◆ Assignment ◆
All the data below should be printed again without a single difference.

[Pixel coordinate grounding data]
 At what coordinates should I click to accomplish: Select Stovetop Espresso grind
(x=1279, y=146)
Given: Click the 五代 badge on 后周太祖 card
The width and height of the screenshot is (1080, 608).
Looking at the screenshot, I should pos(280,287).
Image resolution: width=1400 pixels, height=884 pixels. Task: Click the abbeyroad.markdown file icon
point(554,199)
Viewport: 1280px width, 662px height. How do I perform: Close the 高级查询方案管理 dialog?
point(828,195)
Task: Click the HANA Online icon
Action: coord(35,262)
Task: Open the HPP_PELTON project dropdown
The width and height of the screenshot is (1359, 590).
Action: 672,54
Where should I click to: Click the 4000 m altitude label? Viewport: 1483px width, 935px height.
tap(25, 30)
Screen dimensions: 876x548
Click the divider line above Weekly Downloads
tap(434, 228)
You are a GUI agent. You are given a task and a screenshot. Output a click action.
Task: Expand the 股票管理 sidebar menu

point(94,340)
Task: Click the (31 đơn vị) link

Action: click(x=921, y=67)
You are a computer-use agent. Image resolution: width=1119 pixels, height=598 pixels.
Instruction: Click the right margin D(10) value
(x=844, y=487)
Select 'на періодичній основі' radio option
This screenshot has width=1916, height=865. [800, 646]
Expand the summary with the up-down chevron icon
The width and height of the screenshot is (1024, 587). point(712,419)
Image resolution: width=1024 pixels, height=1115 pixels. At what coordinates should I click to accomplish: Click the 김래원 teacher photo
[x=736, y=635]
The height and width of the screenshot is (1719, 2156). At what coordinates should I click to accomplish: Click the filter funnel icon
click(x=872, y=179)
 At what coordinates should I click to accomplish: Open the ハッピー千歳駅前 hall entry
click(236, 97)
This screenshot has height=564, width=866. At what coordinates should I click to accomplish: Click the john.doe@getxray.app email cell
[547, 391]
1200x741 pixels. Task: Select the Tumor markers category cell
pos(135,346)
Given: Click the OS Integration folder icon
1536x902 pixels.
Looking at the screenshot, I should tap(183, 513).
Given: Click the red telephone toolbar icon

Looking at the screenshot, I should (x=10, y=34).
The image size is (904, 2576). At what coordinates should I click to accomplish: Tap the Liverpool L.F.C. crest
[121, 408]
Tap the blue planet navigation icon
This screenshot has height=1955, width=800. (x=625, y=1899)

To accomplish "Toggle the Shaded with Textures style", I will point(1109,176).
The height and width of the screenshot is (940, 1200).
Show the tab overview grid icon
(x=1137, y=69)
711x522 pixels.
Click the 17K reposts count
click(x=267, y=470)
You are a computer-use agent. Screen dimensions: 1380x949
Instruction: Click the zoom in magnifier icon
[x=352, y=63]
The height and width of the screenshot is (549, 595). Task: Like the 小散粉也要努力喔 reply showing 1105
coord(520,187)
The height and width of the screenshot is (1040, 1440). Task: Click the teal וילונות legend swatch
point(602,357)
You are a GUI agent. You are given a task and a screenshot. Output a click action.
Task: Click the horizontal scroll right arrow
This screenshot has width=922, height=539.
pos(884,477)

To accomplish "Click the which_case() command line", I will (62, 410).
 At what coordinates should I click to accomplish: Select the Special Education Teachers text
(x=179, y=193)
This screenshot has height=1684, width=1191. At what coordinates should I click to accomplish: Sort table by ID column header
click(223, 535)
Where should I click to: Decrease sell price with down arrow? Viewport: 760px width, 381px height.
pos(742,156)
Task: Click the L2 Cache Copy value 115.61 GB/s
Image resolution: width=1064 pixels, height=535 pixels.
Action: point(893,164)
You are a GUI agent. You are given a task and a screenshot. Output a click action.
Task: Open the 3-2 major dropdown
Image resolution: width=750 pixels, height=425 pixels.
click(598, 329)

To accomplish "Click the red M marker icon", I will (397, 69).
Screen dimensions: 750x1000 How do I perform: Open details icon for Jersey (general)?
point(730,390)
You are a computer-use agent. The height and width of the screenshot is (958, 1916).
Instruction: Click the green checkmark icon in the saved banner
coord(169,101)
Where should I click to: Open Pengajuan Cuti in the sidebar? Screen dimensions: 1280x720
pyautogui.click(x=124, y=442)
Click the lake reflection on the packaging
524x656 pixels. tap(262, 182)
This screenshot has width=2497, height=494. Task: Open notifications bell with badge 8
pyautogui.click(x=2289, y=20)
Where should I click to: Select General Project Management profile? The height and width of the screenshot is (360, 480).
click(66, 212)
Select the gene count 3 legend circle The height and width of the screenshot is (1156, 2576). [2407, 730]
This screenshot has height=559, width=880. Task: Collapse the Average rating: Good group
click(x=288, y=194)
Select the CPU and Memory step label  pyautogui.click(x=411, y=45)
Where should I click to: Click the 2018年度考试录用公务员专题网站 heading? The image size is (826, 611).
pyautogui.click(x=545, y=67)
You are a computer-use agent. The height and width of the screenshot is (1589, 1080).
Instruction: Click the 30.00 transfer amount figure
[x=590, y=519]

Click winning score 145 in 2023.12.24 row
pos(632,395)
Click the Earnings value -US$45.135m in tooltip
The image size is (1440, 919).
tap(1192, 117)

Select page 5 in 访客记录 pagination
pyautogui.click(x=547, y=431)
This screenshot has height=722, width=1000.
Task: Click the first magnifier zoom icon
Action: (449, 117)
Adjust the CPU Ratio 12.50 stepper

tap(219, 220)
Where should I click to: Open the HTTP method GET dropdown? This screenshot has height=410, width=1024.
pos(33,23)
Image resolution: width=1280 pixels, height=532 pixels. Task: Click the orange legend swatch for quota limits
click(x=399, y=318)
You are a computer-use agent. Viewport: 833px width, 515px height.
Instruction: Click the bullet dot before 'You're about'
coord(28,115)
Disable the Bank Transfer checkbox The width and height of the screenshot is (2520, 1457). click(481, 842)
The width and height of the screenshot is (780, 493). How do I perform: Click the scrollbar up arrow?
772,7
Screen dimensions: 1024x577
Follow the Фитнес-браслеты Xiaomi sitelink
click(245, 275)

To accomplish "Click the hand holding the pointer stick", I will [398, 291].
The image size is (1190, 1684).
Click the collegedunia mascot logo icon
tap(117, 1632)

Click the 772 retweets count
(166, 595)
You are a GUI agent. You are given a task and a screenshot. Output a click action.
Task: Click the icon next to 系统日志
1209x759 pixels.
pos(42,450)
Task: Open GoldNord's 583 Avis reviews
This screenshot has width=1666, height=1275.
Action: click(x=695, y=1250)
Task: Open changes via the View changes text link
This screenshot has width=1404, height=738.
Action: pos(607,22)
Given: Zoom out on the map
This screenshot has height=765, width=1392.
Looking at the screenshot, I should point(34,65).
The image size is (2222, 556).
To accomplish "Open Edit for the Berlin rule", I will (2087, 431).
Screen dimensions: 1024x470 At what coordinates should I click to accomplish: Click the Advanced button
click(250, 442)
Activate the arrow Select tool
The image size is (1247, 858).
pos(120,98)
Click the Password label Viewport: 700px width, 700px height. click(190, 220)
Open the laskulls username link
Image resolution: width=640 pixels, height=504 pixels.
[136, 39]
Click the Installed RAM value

◆ Result of the exercise ◆
 At what coordinates should I click to accomplish: Select Stovetop Espresso grind
(x=1279, y=146)
Given: Click the 五代 badge on 后周太祖 card
The width and height of the screenshot is (1080, 608).
Looking at the screenshot, I should pos(280,287).
Image resolution: width=1400 pixels, height=884 pixels. Task: Click the abbeyroad.markdown file icon
point(554,199)
Viewport: 1280px width, 662px height. How do I perform: Close the 高级查询方案管理 dialog?
point(828,195)
Task: Click the HANA Online icon
Action: coord(35,262)
Task: Open the HPP_PELTON project dropdown
The width and height of the screenshot is (1359, 590).
Action: 672,54
Where should I click to: Click the 4000 m altitude label? Viewport: 1483px width, 935px height.
tap(25, 30)
Screen dimensions: 876x548
Click the divider line above Weekly Downloads
tap(434, 228)
You are a GUI agent. You are given a task and a screenshot. Output a click action.
Task: Expand the 股票管理 sidebar menu

point(94,340)
Task: Click the (31 đơn vị) link

Action: click(x=921, y=67)
You are a computer-use agent. Image resolution: width=1119 pixels, height=598 pixels.
Instruction: Click the right margin D(10) value
(x=844, y=487)
Select 'на періодичній основі' radio option
This screenshot has width=1916, height=865. [800, 646]
Expand the summary with the up-down chevron icon
The width and height of the screenshot is (1024, 587). point(712,419)
Image resolution: width=1024 pixels, height=1115 pixels. At what coordinates should I click to accomplish: Click the 김래원 teacher photo
[x=736, y=635]
The height and width of the screenshot is (1719, 2156). At what coordinates should I click to accomplish: Click the filter funnel icon
click(x=872, y=179)
 At what coordinates should I click to accomplish: Open the ハッピー千歳駅前 hall entry
click(236, 97)
This screenshot has height=564, width=866. At what coordinates should I click to accomplish: Click the john.doe@getxray.app email cell
[547, 391]
1200x741 pixels. Task: Select the Tumor markers category cell
pos(135,346)
Given: Click the OS Integration folder icon
1536x902 pixels.
Looking at the screenshot, I should tap(183, 513).
Given: Click the red telephone toolbar icon

Looking at the screenshot, I should (x=10, y=34).
The image size is (904, 2576). At what coordinates should I click to accomplish: Tap the Liverpool L.F.C. crest
[121, 408]
Tap the blue planet navigation icon
This screenshot has height=1955, width=800. (x=625, y=1899)

To accomplish "Toggle the Shaded with Textures style", I will point(1109,176).
The height and width of the screenshot is (940, 1200).
Show the tab overview grid icon
(x=1137, y=69)
711x522 pixels.
Click the 17K reposts count
click(x=267, y=470)
You are a computer-use agent. Screen dimensions: 1380x949
Instruction: Click the zoom in magnifier icon
[x=352, y=63]
The height and width of the screenshot is (549, 595). Task: Like the 小散粉也要努力喔 reply showing 1105
coord(520,187)
The height and width of the screenshot is (1040, 1440). Task: Click the teal וילונות legend swatch
point(602,357)
You are a GUI agent. You are given a task and a screenshot. Output a click action.
Task: Click the horizontal scroll right arrow
This screenshot has width=922, height=539.
pos(884,477)

To accomplish "Click the which_case() command line", I will (62, 410).
 At what coordinates should I click to accomplish: Select the Special Education Teachers text
(x=179, y=193)
This screenshot has height=1684, width=1191. At what coordinates should I click to accomplish: Sort table by ID column header
click(223, 535)
Where should I click to: Decrease sell price with down arrow? Viewport: 760px width, 381px height.
pos(742,156)
Task: Click the L2 Cache Copy value 115.61 GB/s
Image resolution: width=1064 pixels, height=535 pixels.
Action: point(893,164)
You are a GUI agent. You are given a task and a screenshot. Output a click action.
Task: Open the 3-2 major dropdown
Image resolution: width=750 pixels, height=425 pixels.
click(598, 329)

To accomplish "Click the red M marker icon", I will (397, 69).
Screen dimensions: 750x1000 How do I perform: Open details icon for Jersey (general)?
point(730,390)
You are a computer-use agent. The height and width of the screenshot is (958, 1916).
Instruction: Click the green checkmark icon in the saved banner
coord(169,101)
Where should I click to: Open Pengajuan Cuti in the sidebar? Screen dimensions: 1280x720
pyautogui.click(x=124, y=442)
Click the lake reflection on the packaging
524x656 pixels. tap(262, 182)
This screenshot has width=2497, height=494. Task: Open notifications bell with badge 8
pyautogui.click(x=2289, y=20)
Where should I click to: Select General Project Management profile? The height and width of the screenshot is (360, 480).
click(66, 212)
Select the gene count 3 legend circle The height and width of the screenshot is (1156, 2576). [2407, 730]
This screenshot has height=559, width=880. Task: Collapse the Average rating: Good group
click(x=288, y=194)
Select the CPU and Memory step label  pyautogui.click(x=411, y=45)
Where should I click to: Click the 2018年度考试录用公务员专题网站 heading? The image size is (826, 611).
pyautogui.click(x=545, y=67)
You are a computer-use agent. The height and width of the screenshot is (1589, 1080).
Instruction: Click the 30.00 transfer amount figure
[x=590, y=519]

Click winning score 145 in 2023.12.24 row
pos(632,395)
Click the Earnings value -US$45.135m in tooltip
The image size is (1440, 919).
tap(1192, 117)

Select page 5 in 访客记录 pagination
pyautogui.click(x=547, y=431)
This screenshot has height=722, width=1000.
Task: Click the first magnifier zoom icon
Action: (449, 117)
Adjust the CPU Ratio 12.50 stepper

tap(219, 220)
Where should I click to: Open the HTTP method GET dropdown? This screenshot has height=410, width=1024.
pos(33,23)
Image resolution: width=1280 pixels, height=532 pixels. Task: Click the orange legend swatch for quota limits
click(x=399, y=318)
You are a computer-use agent. Viewport: 833px width, 515px height.
Instruction: Click the bullet dot before 'You're about'
coord(28,115)
Disable the Bank Transfer checkbox The width and height of the screenshot is (2520, 1457). click(481, 842)
The width and height of the screenshot is (780, 493). How do I perform: Click the scrollbar up arrow?
772,7
Screen dimensions: 1024x577
Follow the Фитнес-браслеты Xiaomi sitelink
click(245, 275)

To accomplish "Click the hand holding the pointer stick", I will [398, 291].
The image size is (1190, 1684).
Click the collegedunia mascot logo icon
tap(117, 1632)

Click the 772 retweets count
(166, 595)
You are a GUI agent. You are given a task and a screenshot. Output a click action.
Task: Click the icon next to 系统日志
1209x759 pixels.
pos(42,450)
Task: Open GoldNord's 583 Avis reviews
This screenshot has width=1666, height=1275.
Action: click(x=695, y=1250)
Task: Open changes via the View changes text link
This screenshot has width=1404, height=738.
Action: pos(607,22)
Given: Zoom out on the map
This screenshot has height=765, width=1392.
Looking at the screenshot, I should point(34,65).
The image size is (2222, 556).
To accomplish "Open Edit for the Berlin rule", I will (2087, 431).
Screen dimensions: 1024x470 At what coordinates should I click to accomplish: Click the Advanced button
click(250, 442)
Activate the arrow Select tool
The image size is (1247, 858).
pos(120,98)
Click the Password label Viewport: 700px width, 700px height. click(190, 220)
Open the laskulls username link
Image resolution: width=640 pixels, height=504 pixels.
[136, 39]
Click the Installed RAM value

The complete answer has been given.